Facebook's WhatsApp Hit With $266 Million GDPR FineTransparency Shortfalls Cited, as WhatsApp Accused of Not Revealing Data Sharing
Ireland's Data Protection Commission has fined WhatsApp 225 million euros ($266 million) after finding that it violated the EU's General Data Protection Regulation by failing to disclose to users how their data was being shared with parent company Facebook.
In addition to the fine, the 266-page decision by the DPC, which enforces GDPR compliance in Ireland, orders WhatsApp to bring its processing into compliance by implementing eight remedial actions within the next three months.
WhatsApp says it will appeal the decision, which follows a three-year investigation by the DPC. WhatsApp contends that the fine is "out of step with previous GDPR-related fines" levied against other technology giants.
"We have worked to ensure the information we provide is transparent and comprehensive and will continue to do so," a WhatsApp spokesperson tells Information Security Media Group. "We disagree with the decision today regarding the transparency we provided to people in 2018, and the penalties are entirely disproportionate."
EU Board Ordered Higher Fine
Ireland's Data Protection Commission says that after consulting other EU countries' privacy watchdogs, it initially proposed a fine in the range of 30 million euros to 50 million euros.
But the European Data Protection Board, which is an independent European body charged with helping to maintain consistent enforcement of privacy regulations across the region, reviewed the WhatApp case and on July 28 issued a binding decision instructing the DPC to reassess and increase its proposed fine. The DPC says that based on the board's instructions, it increased the fine to 225 million euros.
"An eye-catching aspect of that process was the increase in the size of the fine from a range of 30 million to 50 million euros first proposed by the DPC," says John Magee, who heads law firm DLA Piper's privacy, data protection and security practice in Ireland. "The fine highlights the importance of compliance with the GDPR's rules on transparency in the context of users, non-users and data sharing between group entities."
WhatsApp has now received the second-highest fine ever issued so far under GDPR, outranked only by an $885 million fine against Amazon, which was issued in July, says Jonathan Armstrong, a compliance and technology lawyer with London-based law firm Cordery.
Another notable aspect about this case is that it "went through the EDPB's harmonization process," thus signaling the level of fines the board deems to be appropriate for this type of case, and suggesting that "more high fines might be on the way," he says.
WhatsApp Charged With Negligence
Helen Dixon, Ireland's commissioner for data protection, says WhatsApp was guilty of negligence because it was not clear to end users how WhatsApp was sharing users' data with its parent company.

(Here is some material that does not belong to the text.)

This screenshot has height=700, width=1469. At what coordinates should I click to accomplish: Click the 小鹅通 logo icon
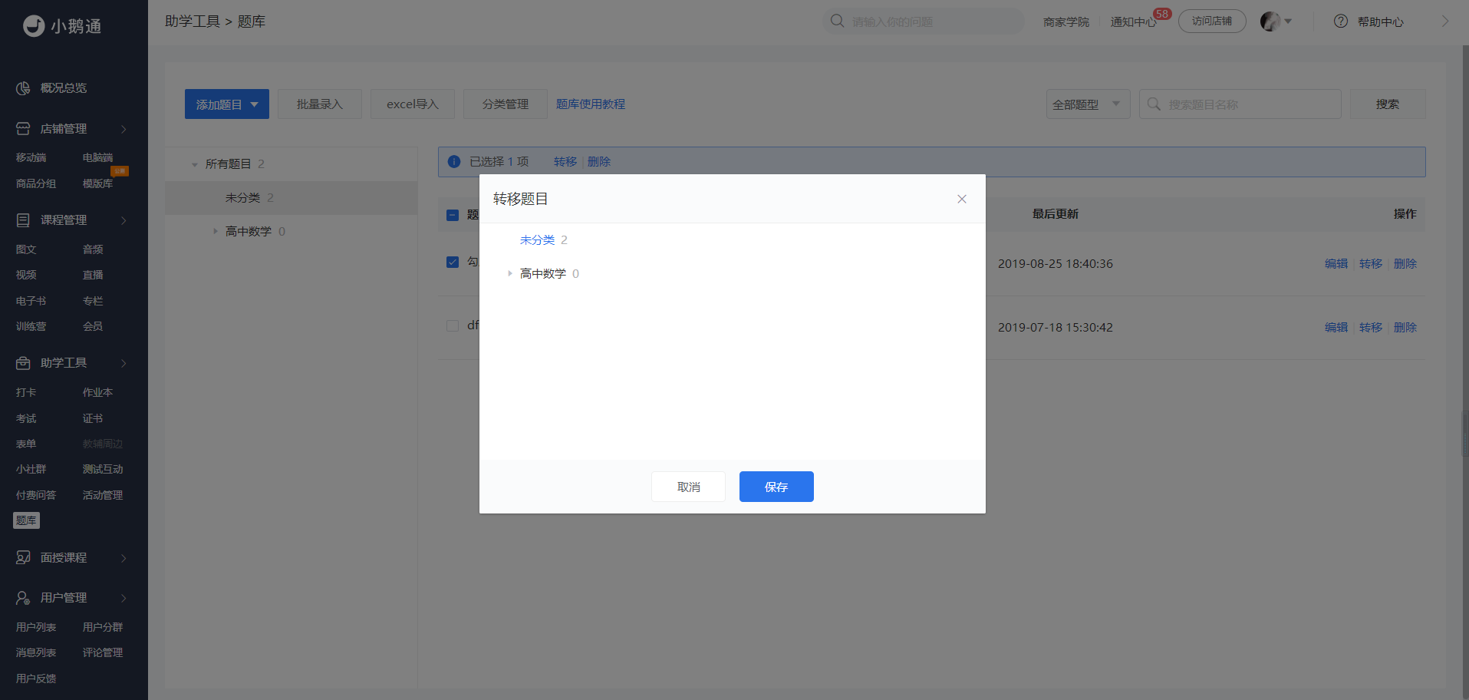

The Data Protection Commission began an investigation in December 2018, seven months after GDPR went into full effect, into whether WhatsApp had met its GDPR transparency obligations.
The investigation was spurred by 88 complaints made against WhatsApp regarding user data transparency that were forwarded by the supervisory authorities of eight EU member states, the DPC said.
Ireland's DPC led the Facebook investigation because Facebook's European operations are headquartered in Dublin, which means that under GDPR's "one stop shop" provisions, the local data protection authority takes the lead on all privacy investigations.
The DPC says it "examined whether WhatsApp has discharged its GDPR transparency obligations with regard to the provision of information and the transparency of that information to both users and non-users of WhatsApp's service. This includes information provided to data subjects about the processing of information between WhatsApp and other Facebook companies."
The DPC says it found that WhatsApp's practices infringed four specific parts of GDPR:
- Article 5, covering principles relating to processing of personal data;
- Article 13, covering information to be provided when personal data gets collected from a data subject;
- Article 14, covering information to be provided when personal data has not been obtained from a data subject;
- Article 15, which concerns a data subject's right to access their personal data from a controller.
"In terms of the character of the infringements, my view is that they each ought to be classified as negligent," Dixon says. "Such a classification, in my view, reflects carelessness on the part of the controller or processor concerned."
Facebook Calls Fine 'Out of Step'
"We support regulation that encourages companies to protect people's private information. WhatsApp has gone beyond many companies' privacy efforts, protecting people's personal conversations with end-to-end encryption. We do not keep logs of who everyone is messaging and do not share your contacts with Facebook," the company says.
Facebook also notes that the fine is much higher than those imposed on other companies cited for similar issues. "The fine we have received is out of step with previous GDPR related fines - for example, in 2019, Google, a company twice the size of Facebook, was fined 50 million euros for 'lack of transparency, inadequate information and lack of valid consent regarding ads personalization,'" the company says.
But Dixon says the seriousness of the allegations leveled against WhatsApp warranted a high fine in part to dissuade others from failing to comply in full with Europe's privacy regulation.
"I am satisfied that the fines proposed above do not exceed what is necessary to enforce compliance with GDPR, taking into account the size of WhatsApp's user base, the impact, or the infringements - individually and collectively - on the effectiveness of the data subject rights enshrined in chapter III of the GDPR," she says.